For its services to the Company, the Investment Adviser receives an annual fee at the rate of 0.90% of the net asset value of the Company (or such lesser amount as may be demanded by the Investment Adviser at its own absolute discretion) multiplied by the sum of:
· the NAV of the Company; less
· the value of the cash holdings of the Company pro rata to the period for which such cash holdings have been held.
The Investment Adviser is also entitled to claim for expenses arising in relation to the performance of certain duties and at its discretion 1% of the value of any transactions entered into by the Company (where possible the Investment Adviser seeks to charge this fee to the borrower).
During the period, the Company expensed £2,803,066 (31 March 2015: £2,113,544) in respect of investment advisory fees and expenses. As at 31 March 2016 liabilities in respect of these services amounted to £1,408,912 (30 September 2015: £1,381,469).
Partners of the Investment Adviser also sit on the boards of and control several intermediary investment vehicles through which the Company invests.
The voting partners of the Investment Adviser hold directly or indirectly, and together with their family members, 1,372,457 ordinary shares in the Company.

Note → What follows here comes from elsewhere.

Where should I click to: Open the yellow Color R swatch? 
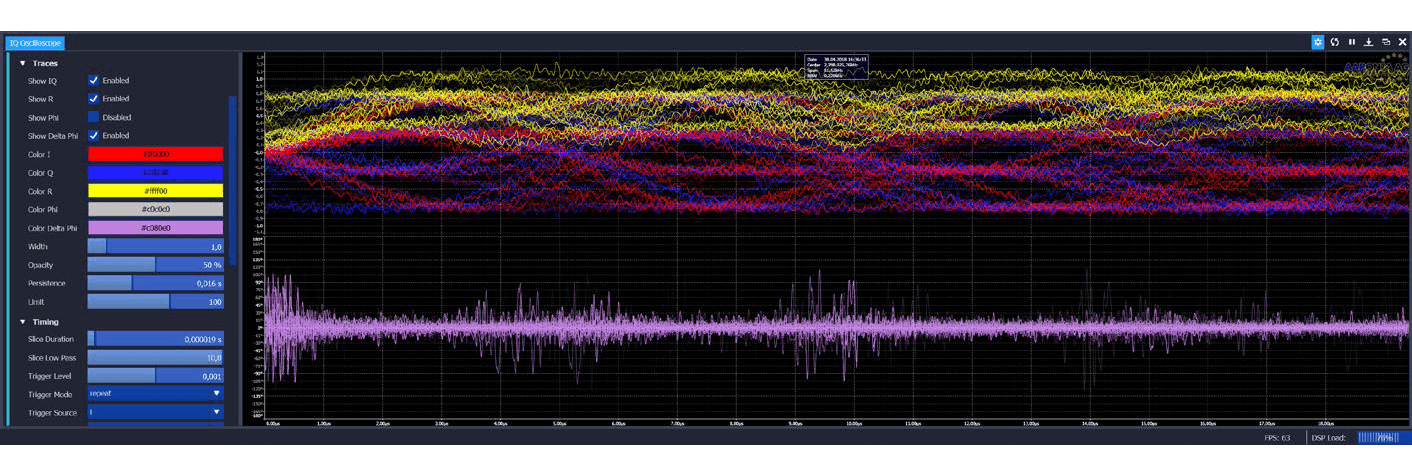pyautogui.click(x=155, y=191)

The non-voting partners of the Investment Adviser hold directly or indirectly, and together with their family members, 3,329,934 ordinary shares in the Company.
12. Subsequent events after the report date
On 15 April 2016, the Company announced the refinancing by Aviva of a loan completed on 25 March 2015, with an aggregate value of £59.7 million secured on a senior basis against the cash flows arising from a number of portfolios of domestic solar panel installation in England. The Company has retained a subordinated investment of £23.9 million secured against the cash flows from the same portfolios of solar assets at a materially enhanced rate of return. Following the refinancing, the Company partially repaid £32 million of its £50 million revolving loan facility, with the drawn down balance on the Facility standing at £18 million as at the date of approval of these unaudited interim condensed financial statements.
Subsequent to the reporting date, in addition to the transaction noted above, the Company advanced £11.5 million under existing facilities.
On 18 April 2016, the Company announced that it has instituted a new placing programme for 2016 in respect of the issue of shares up to 175 million ordinary shares.
13. Ultimate controlling party
It is the view of the Directors that there is no ultimate controlling party.
National Storage Mechanism
A copy of the Half-Yearly Report and Financial Statements will be submitted shortly to the National Storage Mechanism ("NSM") and will be available for inspection at the NSM, which is situated at: www.hemscott.com/nsm.do
ENDS
Neither the contents of the Company's website nor the contents of any website accessible from hyperlinks on this announcement (or any other website) is incorporated into, or forms part of this announcement.